Civil wars are difficult kinds of conflicts to bring to an end. Unlike wars between nation states, the victor or occupier does not pack his bags and leave. The legacy of mistrust left after a civil war does not depart with the victor’s forces. It hangs in the air and contaminates everything. Lack of trust delays or prevents economic recovery.
Stalled economic recovery promotes further distrust, challenges the often fragile post-war institutions, and risks creating circumstances where peace may not endure.

WWII lessons
However, maybe we can learn something from the wars between European nation states. The ending of the First World War was badly handled, and the vindictive terms set by the Treaty of Versailles led inexorably – as the economist John Maynard Keynes predicted in his 1919 book ‘The Economic Consequences of the Peace’ – to the second great European war exactly 20 years later.
These lessons were learned, and in the aftermath of World War II, the western Allies tried to create conditions where European states could live in peace and prosperity. US-financed Marshall Aid served to kick start devastated European economies. The European Coal and Steel Community (ECSC) put the European strategic industries necessary for war preparations into the hands of shared institutions. And the evolution of today’s European Union was initiated by the Treaty of Rome in 1956.

The decades following the Good Friday Agreement were characterised by excessive optimism on the part of Northern policymakers, who believed that the ravages of three decades of violence and the destruction of much of Northern businesses could be repaired quickly.
There was much talk of a ‘peace dividend’. Investment would flow in. The underlying entrepreneurial culture of Northern Ireland would bounce back. Generous re-construction finance would be forthcoming from the UK treasury, from Europe and from America.

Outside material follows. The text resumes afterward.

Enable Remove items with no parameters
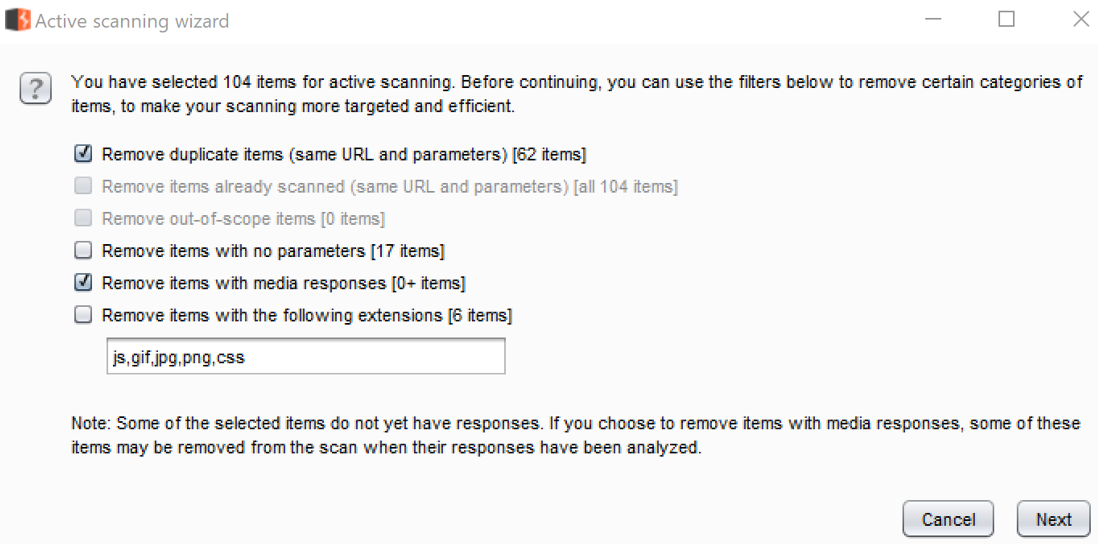The image size is (1098, 544). [84, 250]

However, the reality was that, as a result of decades of violence, the Northern economy had become utterly dependent on the public sector, and even the business sector had become addicted to subsidies and grants.
Some inward investment did arrive, but foreign investors took a more jaundiced view of conditions in Northern Ireland, where the increasing polarisation of communities into separate areas caused serious difficulties for the operation of the labour market.
Proactive development
Nor was there much effective interest from Northern policymakers in understanding how peace was affecting different sub-regions of Northern Ireland in very different ways.
In the fraught negotiations that led to the agreement, there was unlikely to be any Irish equivalent of the ECSC, EEC or EU. There was never going to be any meeting of minds between the two development agencies on the island. There was never going to be any co-ordinated planning of island infrastructure, although some piece-meal co-operation did take place.

And the irony is that the nature of the Power Sharing Executive in Northern Ireland made it more difficult, and not less difficult, to achieve this kind of dynamic re-thinking of how the North fitted into the economies of these islands at a time when the other regions of the Britain were beginning to carve out new strategic postures.
There needs to be a radical re-think about why we need pro-active and dynamic cross-border institutions. At the time when the Good Friday Agreement was being negotiated, the role for these bodies was regarded as symbolic. But the time for symbolism is surely over. We now need reality. In a post-Brexit era, we need our own version of a European Coal and Steel Community.

John Bradley is a former ESRI professor and has published on the island economy of Ireland, EU development policy, industrial strategy and economic modelling.